As I walked past him, he took hold of my arm and whispered. “There comes a time in a person’s life where they need to do what is right, at the risk of their personal safety and comfort. I have made my choice. You need to decide what your choice will be before you open that door. This is bigger than you and I. It’s about giving mankind their undeniable right to live with dignity.”
Maverick let go of my arm and gave me a gentle shove towards the door.
Chapter Four
Two officers from the Department of People’s Protection stood on my porch. Over the gear designed to protect them from the sun’s UV rays, they had attached guns to their arms. The tinted faceplate of their helmets gave no clue to their identification. Only the hissing sound of the canned air suggested that living beings, and not robots, were inside those suits.
“Are you alone?”
I replied that I was.
“We’ve had reports of an incident in the area. Have you seen anything out of the ordinary? It could be something small, like a noise outside your window.” The voice was metallic with a very monotone e
cho, punctuated with the eerie hissing sound of their breath.
“No, I’m sorry. I’ve been too engrossed in Battlefield Glory for the past two hours to notice anything.”

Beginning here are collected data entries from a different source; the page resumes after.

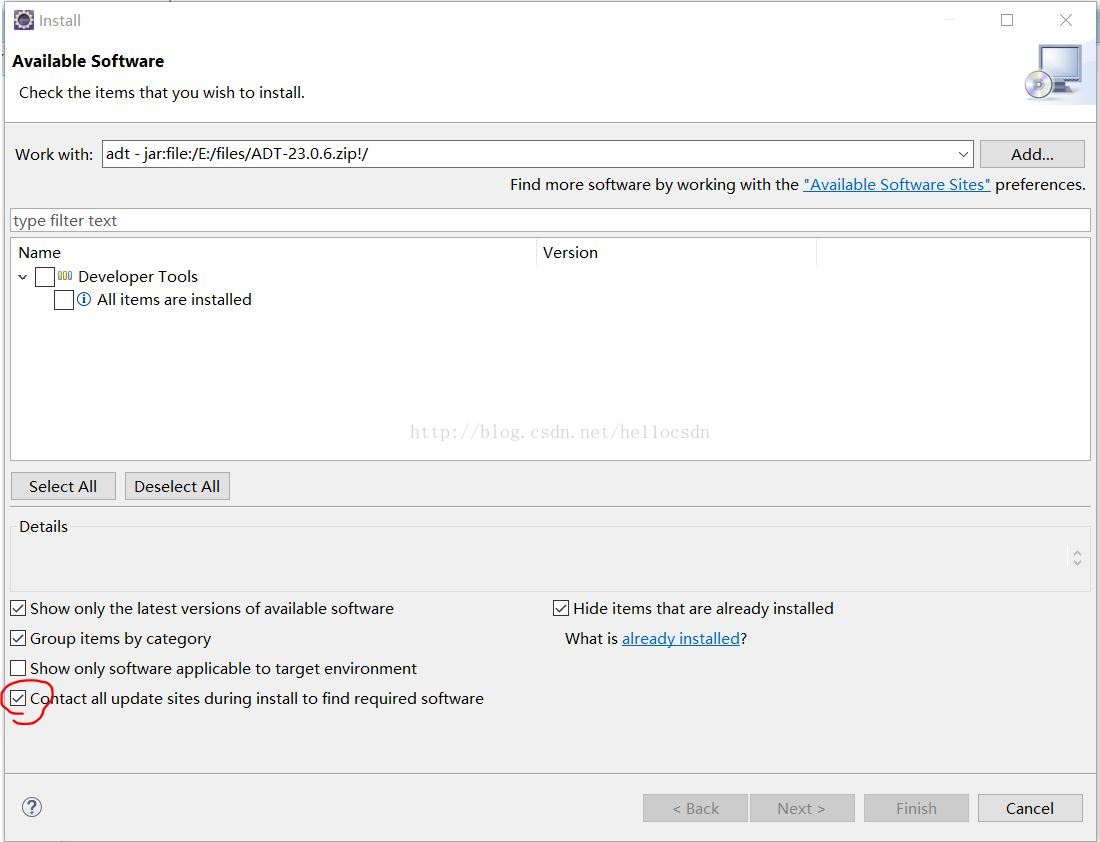This screenshot has width=1100, height=842.
Task: Uncheck Group items by category
Action: [18, 638]
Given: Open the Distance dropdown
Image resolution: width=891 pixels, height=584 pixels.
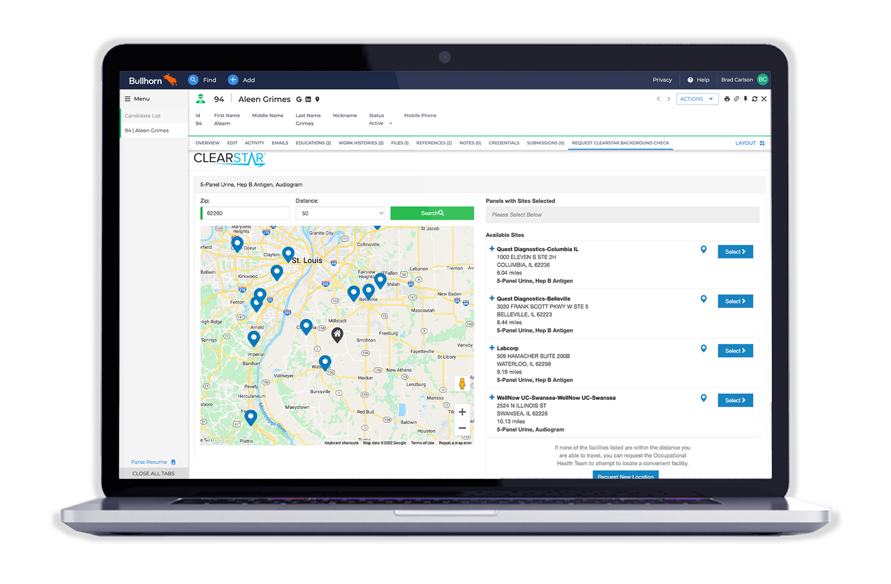Looking at the screenshot, I should click(339, 213).

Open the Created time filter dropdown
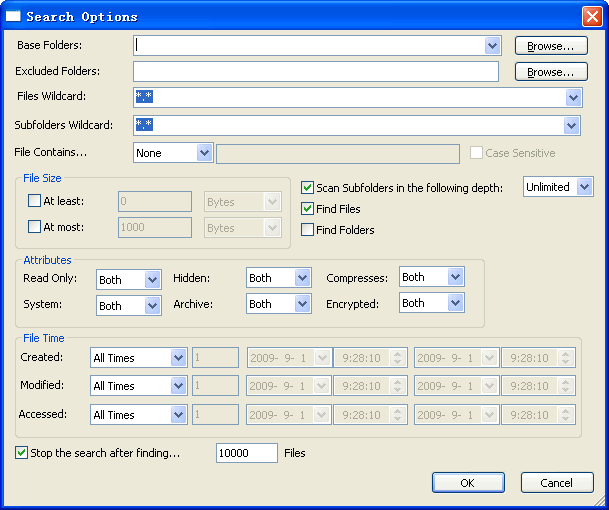click(178, 358)
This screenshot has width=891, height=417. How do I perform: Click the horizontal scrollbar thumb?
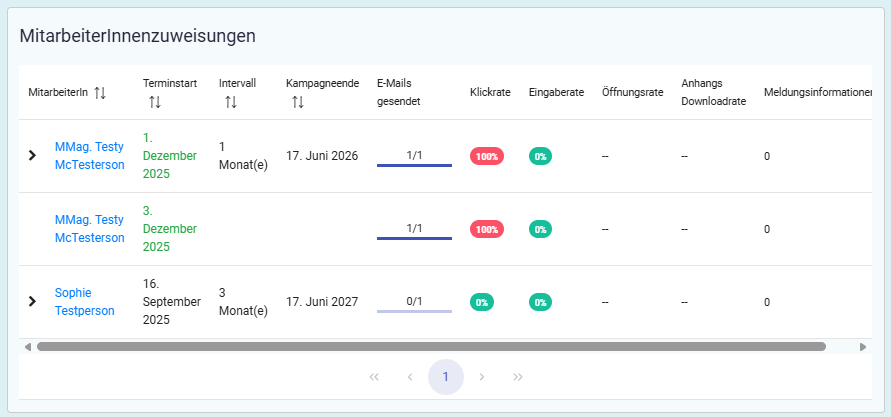coord(430,347)
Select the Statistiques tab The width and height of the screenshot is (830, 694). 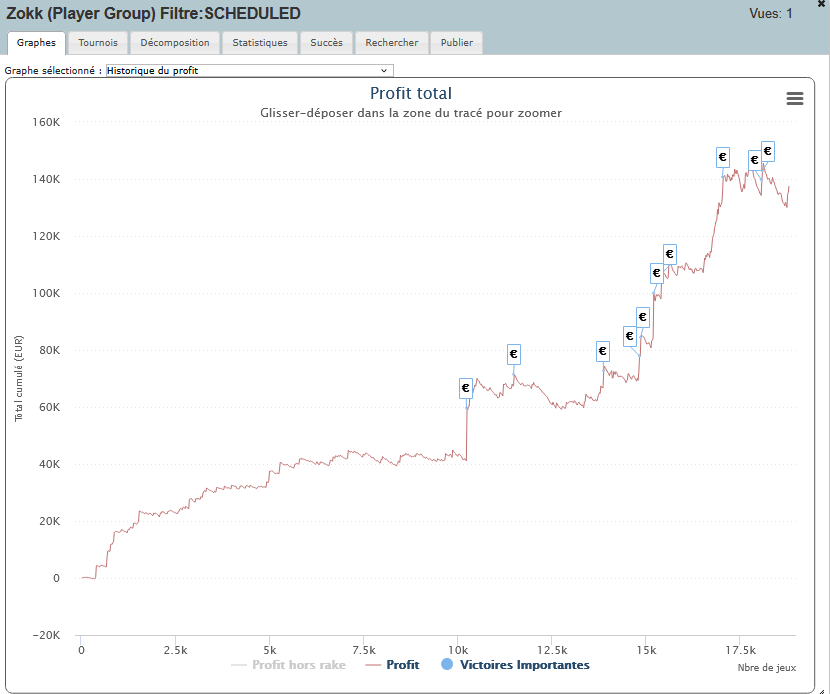pos(260,43)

The tinted visor of the one speaking blinked twice, and the glass became clear. “Wow, everybody has been talking about this game. I’ve been trying to get an advance copy for months. Only a select few could get their hands on it.”
I knew enough about the Persecution Police to be confident they knew that I had created the game.
“They say that it’s a lifelike representation of what it’s like to be in battle. So many questions about the game are rushing through my mind right now.” He gushed like an excited teenager. “What tips can you give me for when I get my copy?”
“I may have designed the game, but even I can’t beat it when there are too many variables to take into account.”
Giving him the bum’s rush would have made him suspicious, so I motioned for him to come inside. His partner threw up his hands and walked away, most likely annoyed and bored with the hype behind the game.
“Don’t mind him. He has a family and no time for video games.”
“I don’t normally do this but it appears you are a big fan of the game. I’ll give you a copy of the latest version I’m working on. It’s not out yet, so it’s confidential. Your expertise and insight would be helpful with a fighting scene in a junkyard I’m struggling with.”
The military’s idea of maintaining order and low crime levels was about keeping people off the streets. That meant keeping them indoors or underground, addicted to the television and the internet, and having their brains muddled by computer games. It didn’t concern them that crime was rampant in the underground slums where the poor lived in cramped, unsanitary areas.
The military had commissioned me to make other games as addictive as the first one, and I had agreed on paper, the money too tempting to pass up. And once in a while they would deliver delights right to my door. Families were starving, barely able to keep their babies fed, while I managed to receive delicacies, my guilt forgotten as soon as a piece of rich chocolate melted on my tongue or I bit into a ripe strawberry covered in cream.